SeaWulf Architecture Overview

SeaWulf is a heterogeneous cluster with over 400 nodes and 23,000 cores, designed to provide a range of computational resources for different research needs.

Hardware Generations and Access

SeaWulf's hardware spans multiple generations, accessible via different login nodes:

Legacy Platform (login1/login2)

The original SeaWulf hardware:

  • Haswell 28-core nodes: Mature, stable platform with AVX2 support
  • GPU acceleration: K80, P100, and V100 GPUs for older CUDA applications
  • Best for: Legacy software, budget-conscious computing, development work

Modern Platform (milan1/milan2)

Expanded infrastructure with newer hardware:

  • Multiple CPU architectures: Intel Skylake, AMD Milan, Intel Sapphire Rapids
  • Memory innovations: Standard DDR5, high-bandwidth HBM, and massive 1TB configurations
  • GPUs: NVIDIA A100 GPUs for more demanding CUDA applications
  • Specialized features: Shared access modes, high memory bandwidth
Note: Your login node choice determines available resources. See the SeaWulf Queue Table for a direct comparison.

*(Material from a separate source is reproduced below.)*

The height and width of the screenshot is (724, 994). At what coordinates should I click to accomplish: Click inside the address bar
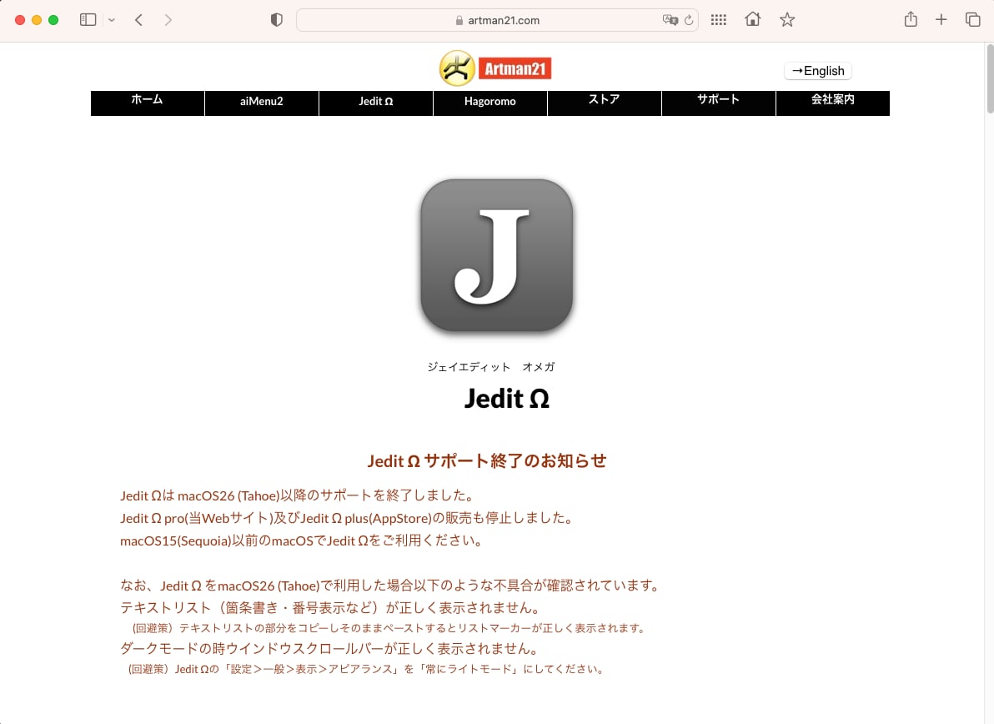coord(497,19)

Understanding Performance Characteristics

CPU Architecture Differences

Different CPU generations have distinct performance profiles:

Architecture Strengths Ideal Applications
Intel Haswell (28-core) Stable, widely compatible Legacy codes, development, general computing
Intel Skylake (40-core) Balanced performance, modern instruction sets Most scientific computing workloads
AMD Milan (96-core) High parallelism Highly parallel applications, parameter sweeps
Intel Sapphire Rapids (96-core) Advanced instruction sets, HBM memory AI/ML inference, memory-intensive applications

Memory

  • Standard DDR5: Balanced performance for most applications
  • High-Bandwidth Memory (HBM): Better for memory bandwidth-limited applications. For more information see HBM Nodes.
  • Large-memory nodes: Useful for in-memory processing of very large datasets

Shared vs Dedicated Access

SeaWulf through shared access modes:

Dedicated Access

  • Your job gets exclusive access to entire nodes
  • Guaranteed resources and performance
  • Best for large, resource-intensive applications
  • Higher resource cost per computation

Shared Access

  • Multiple users can run jobs on the same node
  • More efficient utilization of system resources
  • Ideal for smaller jobs that don't need full nodes
  • Faster queue times, lower resource cost

System Scalability

Supports a range of workloads:

  • Single-core tasks
  • Multi-threaded single-node jobs (up to 96 cores)
  • Multi-node distributed applications

The scheduling system automatically handles resource allocation and job placement, optimizing performance while maintaining fair access across all users.

Scaling Tip: Not all applications benefit from using more resources; use available tools to find optimal allocations.